I “vecchi” sono esperienza, sono storia, sono memoria.

Rubriche/ PensieriParole/di Piero D’Errico

Galatina – I “vecchi” son tutti belli, parlano le loro rughe, le loro mani stanche le loro storie, i loro racconti, le loro “lezioni”.
I “vecchi” sono esperienza, sono storia, sono memoria.
Parlano i loro occhi, i loro occhi piccoli che hanno visto tante cose, che hanno visto i tanti ritorni, le tante partenze.
Quella valigia di cartone passata dal finestrino, racconti di fame, di miseria e di povertà.
I loro ritorni a casa, la speranza e la voglia di non dover più ripartire, la speranza che nel frattempo qualcosa era cambiata.
Accorgersi che non era cambiato niente, che non cambiava mai niente.
Le ripartenze, ogni volta con meno speranza o forse senza più la speranza di poter un giorno non lontano, fare ritorno per sempre.
L’incontro con quelle città fredde e chiuse, con quella gente che ti guardava con occhi strani quasi fossi diverso, che “ti evitava”, “ti emarginava”.
Li vedi seduti sulle panchine di un parco a consumare il tempo, il tempo rimasto.
Impegnati in passeggiate interrotte dall’affanno o in quei discorsi interrotti dalla tosse.
Sempre pronti a raccontare le loro storie, le loro storie preferite e nel racconto che non finisce mai, riviverle.

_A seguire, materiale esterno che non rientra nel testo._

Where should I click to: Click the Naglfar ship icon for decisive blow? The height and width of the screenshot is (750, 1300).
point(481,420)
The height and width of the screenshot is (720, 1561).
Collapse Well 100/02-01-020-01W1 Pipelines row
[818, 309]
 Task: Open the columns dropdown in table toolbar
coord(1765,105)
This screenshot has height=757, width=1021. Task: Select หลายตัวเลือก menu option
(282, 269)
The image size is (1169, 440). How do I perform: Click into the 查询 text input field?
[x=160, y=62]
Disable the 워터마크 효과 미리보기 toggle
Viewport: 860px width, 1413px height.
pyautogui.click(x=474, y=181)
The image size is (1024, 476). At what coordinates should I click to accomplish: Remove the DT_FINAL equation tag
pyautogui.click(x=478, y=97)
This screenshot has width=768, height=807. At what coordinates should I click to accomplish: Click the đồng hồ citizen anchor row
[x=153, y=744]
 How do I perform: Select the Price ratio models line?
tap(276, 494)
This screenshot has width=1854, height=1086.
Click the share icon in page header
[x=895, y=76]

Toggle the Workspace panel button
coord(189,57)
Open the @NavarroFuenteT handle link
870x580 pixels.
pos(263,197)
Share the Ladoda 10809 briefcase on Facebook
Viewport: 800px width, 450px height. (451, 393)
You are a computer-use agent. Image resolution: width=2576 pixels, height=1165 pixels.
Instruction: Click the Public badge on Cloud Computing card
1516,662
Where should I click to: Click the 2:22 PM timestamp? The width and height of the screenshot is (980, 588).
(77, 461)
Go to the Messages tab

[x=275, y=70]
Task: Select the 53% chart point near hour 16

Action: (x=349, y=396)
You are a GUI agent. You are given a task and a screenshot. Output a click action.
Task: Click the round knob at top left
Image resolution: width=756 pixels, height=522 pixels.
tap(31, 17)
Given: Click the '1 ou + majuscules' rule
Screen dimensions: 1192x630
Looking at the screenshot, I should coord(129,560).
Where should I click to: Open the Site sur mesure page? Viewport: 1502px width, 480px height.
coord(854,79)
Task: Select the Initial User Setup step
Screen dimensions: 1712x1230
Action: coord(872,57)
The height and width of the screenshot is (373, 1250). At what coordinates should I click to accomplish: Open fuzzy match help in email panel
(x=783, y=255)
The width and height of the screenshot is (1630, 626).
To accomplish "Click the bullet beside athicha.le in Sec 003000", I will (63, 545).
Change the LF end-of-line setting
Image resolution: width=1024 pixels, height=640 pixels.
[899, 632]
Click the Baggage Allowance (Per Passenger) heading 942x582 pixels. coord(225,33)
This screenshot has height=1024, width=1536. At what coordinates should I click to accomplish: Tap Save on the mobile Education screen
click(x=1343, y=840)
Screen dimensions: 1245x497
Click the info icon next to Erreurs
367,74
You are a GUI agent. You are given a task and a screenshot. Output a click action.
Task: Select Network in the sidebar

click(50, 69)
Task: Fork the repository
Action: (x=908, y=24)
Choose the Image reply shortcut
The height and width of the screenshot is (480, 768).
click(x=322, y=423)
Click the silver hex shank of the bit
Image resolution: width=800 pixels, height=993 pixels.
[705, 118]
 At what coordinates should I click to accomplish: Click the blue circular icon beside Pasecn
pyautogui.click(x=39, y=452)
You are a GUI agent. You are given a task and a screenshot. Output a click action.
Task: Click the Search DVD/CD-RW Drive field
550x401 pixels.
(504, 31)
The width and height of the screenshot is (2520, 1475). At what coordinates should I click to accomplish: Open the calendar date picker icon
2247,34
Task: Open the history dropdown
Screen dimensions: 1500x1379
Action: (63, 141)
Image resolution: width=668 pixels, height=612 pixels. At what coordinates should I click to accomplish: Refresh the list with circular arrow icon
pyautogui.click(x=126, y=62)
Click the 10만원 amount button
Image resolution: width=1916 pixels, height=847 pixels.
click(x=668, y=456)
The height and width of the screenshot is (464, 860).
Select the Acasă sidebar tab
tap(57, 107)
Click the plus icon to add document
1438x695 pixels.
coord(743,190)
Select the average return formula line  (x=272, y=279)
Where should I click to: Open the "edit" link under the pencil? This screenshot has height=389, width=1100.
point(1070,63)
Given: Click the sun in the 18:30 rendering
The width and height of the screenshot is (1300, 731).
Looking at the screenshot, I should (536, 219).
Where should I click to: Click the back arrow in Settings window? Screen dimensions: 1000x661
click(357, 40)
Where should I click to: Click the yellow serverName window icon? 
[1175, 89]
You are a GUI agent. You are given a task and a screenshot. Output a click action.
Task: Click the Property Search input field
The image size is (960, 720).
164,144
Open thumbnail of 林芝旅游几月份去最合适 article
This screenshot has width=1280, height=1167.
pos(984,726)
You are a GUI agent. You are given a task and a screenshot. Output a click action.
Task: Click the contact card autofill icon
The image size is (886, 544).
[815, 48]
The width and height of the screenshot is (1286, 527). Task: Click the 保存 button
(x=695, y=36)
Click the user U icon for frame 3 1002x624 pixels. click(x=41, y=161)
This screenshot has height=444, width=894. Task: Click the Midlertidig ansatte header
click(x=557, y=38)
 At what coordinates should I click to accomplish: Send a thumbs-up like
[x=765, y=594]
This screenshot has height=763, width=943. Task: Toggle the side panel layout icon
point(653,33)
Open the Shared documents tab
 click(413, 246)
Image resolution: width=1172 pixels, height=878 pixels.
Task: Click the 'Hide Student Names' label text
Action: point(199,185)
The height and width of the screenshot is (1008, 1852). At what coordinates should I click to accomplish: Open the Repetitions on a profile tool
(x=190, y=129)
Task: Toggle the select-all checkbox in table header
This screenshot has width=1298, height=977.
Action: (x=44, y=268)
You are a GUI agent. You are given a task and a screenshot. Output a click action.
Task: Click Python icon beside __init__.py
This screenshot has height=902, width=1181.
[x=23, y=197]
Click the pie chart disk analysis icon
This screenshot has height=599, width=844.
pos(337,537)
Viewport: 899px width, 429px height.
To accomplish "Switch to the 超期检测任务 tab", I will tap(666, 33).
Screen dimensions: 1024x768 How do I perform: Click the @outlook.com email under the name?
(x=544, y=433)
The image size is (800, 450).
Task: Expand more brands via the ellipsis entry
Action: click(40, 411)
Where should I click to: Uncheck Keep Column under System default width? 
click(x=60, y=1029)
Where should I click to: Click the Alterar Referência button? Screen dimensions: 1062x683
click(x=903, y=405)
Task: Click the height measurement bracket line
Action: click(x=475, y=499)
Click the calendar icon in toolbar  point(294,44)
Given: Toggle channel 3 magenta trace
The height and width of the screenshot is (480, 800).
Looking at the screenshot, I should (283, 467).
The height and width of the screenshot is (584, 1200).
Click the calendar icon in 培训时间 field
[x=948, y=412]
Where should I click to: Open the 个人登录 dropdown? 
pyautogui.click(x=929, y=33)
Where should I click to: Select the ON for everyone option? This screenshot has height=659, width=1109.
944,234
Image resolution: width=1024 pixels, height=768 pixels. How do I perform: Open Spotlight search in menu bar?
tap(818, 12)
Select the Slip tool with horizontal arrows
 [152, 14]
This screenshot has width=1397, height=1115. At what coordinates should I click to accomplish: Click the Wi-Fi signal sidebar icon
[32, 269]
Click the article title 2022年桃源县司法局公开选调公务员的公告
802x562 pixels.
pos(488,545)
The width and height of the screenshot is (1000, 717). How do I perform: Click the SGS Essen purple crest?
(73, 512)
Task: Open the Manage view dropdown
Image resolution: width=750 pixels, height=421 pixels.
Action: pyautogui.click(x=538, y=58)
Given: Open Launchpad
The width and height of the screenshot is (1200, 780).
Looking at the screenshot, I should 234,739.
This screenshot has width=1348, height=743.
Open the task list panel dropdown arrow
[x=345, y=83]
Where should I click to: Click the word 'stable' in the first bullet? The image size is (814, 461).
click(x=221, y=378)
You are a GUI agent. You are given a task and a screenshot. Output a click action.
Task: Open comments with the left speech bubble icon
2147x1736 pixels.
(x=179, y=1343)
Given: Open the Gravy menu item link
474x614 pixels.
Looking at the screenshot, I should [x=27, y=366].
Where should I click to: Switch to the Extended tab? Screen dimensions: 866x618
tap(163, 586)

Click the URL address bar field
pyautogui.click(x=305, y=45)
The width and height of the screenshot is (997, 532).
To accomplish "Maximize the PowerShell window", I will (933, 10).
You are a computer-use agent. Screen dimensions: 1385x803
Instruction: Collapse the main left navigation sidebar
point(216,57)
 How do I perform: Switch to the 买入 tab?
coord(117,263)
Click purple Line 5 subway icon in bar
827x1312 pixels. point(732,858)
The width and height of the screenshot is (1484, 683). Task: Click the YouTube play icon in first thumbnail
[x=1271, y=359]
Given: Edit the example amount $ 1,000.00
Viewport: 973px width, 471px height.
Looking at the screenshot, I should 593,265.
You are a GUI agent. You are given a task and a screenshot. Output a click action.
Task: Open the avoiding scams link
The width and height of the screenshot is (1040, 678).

Storie di guerra, di sofferenza e di morte, storie di un duro lavoro nei campi senza mai contare le ore.
Continue pause per ricordare, per ricordare date e luoghi, e nel ricordare veder luccicare i loro occhi e tremare la loro voce.
Sempre pronti a mostrarti una foto in bianco e nero di quando avevano vent’anni.
L’abitudine di svegliarsi all’alba, di dare la colpa di ogni cosa a qualcosa, mai all’età.
Sempre colpa del freddo, forse del caldo, quegli “acciacchi” improvvisi, nascosti con sorrisi.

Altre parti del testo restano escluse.